中東動乱の日本への影響
チュニジアで起きた政変は瞬く間にエジプトに飛び火し、20年間近く続き磐石と思われていたムバラク独裁政権がわずか18日間であっけなく崩壊してしまいました。この政変の影響は更にリビアやヨルダン、バーレーン、オマーン、イエメン、クウェート、サウジアラビア、更に非アラブのイランにまで波及してきています。これらの政変は、これまでの突出したリーダーが軍事力で体制を覆すという従来の革命とは全く異なるもので、インターネットの果たす役割が極めて大きいというのが特徴です。そして、この情報は交流サイト「フェイスブック」によって中東以外の中国や北朝鮮にも瞬時に伝わり、世界的な広がりを見せ始めています。
このようにわが国から遠く離れた地域での紛争ですが、日本にとっては全く予断を許さない危機的な状況であると考えなければなりません。
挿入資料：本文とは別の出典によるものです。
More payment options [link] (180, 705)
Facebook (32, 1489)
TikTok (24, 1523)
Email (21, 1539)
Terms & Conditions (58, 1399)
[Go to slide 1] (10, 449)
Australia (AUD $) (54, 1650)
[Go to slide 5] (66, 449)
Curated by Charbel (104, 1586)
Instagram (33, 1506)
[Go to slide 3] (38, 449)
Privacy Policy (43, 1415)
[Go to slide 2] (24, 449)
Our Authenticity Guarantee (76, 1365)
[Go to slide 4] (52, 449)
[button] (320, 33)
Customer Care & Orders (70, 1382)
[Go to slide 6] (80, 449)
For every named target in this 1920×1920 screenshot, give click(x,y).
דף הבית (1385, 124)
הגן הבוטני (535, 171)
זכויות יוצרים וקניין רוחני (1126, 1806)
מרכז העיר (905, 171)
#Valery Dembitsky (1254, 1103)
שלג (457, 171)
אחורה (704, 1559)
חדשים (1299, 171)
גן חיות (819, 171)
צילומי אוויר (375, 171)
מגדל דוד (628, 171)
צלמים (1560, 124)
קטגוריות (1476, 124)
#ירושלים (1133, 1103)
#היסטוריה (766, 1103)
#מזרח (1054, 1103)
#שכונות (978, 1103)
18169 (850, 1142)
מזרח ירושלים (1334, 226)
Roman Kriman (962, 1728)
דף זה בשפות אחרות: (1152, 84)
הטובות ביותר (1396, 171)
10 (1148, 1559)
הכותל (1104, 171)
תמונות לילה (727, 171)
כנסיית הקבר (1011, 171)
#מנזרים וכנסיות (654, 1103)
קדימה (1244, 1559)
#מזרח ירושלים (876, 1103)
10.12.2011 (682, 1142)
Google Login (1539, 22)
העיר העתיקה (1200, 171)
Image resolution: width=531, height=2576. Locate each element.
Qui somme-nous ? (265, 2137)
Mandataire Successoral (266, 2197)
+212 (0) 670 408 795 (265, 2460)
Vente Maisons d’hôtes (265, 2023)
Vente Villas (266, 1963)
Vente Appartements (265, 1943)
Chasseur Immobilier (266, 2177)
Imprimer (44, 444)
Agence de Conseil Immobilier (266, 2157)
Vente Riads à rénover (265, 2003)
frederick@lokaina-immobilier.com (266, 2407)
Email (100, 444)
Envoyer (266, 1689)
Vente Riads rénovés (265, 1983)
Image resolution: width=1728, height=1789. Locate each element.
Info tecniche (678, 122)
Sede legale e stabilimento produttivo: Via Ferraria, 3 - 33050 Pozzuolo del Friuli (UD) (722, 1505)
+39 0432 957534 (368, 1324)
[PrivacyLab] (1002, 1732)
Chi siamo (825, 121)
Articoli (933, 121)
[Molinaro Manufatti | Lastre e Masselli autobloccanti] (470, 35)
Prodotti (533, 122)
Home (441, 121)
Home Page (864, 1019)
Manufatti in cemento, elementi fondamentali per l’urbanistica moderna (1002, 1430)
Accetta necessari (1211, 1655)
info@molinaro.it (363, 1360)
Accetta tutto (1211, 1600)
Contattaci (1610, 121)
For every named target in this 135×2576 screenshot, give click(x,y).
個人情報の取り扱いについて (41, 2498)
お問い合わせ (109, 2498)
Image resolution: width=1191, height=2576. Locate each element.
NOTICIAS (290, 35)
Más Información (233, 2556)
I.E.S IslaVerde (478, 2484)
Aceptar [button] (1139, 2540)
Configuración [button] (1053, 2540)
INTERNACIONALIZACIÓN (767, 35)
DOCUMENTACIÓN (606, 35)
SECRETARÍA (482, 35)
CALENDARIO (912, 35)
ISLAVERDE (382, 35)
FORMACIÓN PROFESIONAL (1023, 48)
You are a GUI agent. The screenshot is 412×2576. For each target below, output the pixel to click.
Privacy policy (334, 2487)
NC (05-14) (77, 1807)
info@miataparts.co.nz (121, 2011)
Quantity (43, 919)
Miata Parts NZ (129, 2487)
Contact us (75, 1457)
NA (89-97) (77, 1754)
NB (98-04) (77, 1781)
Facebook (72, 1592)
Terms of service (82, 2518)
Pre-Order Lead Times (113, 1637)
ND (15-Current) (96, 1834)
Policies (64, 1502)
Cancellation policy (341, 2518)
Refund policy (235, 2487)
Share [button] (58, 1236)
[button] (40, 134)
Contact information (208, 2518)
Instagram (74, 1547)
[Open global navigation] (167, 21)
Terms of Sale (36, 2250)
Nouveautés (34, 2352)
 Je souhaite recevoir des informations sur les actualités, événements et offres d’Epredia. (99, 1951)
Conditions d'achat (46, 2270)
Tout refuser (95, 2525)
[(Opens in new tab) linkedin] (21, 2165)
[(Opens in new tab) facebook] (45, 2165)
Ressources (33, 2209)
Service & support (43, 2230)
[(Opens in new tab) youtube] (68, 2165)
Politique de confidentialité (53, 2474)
その最大の懸念は原油生産・輸出量や価格への影響等石油に関するものです。何故なら日本のエネルギー消費の約半分は石油が占めており、このうち中東に依存している割合は90パーセント近くを占めているからです。仮に日本に中東からの石油が入らなくなったり、原油価格が急騰すると、さまざまな産業に影響が出てきます。こうして折角回復し始めた企業業績にも先行きの不安が生じることになります。また、物価上昇という形で我々の日常生活にも跳ね返ってきます。これからも中東情勢を注視していきたいものです。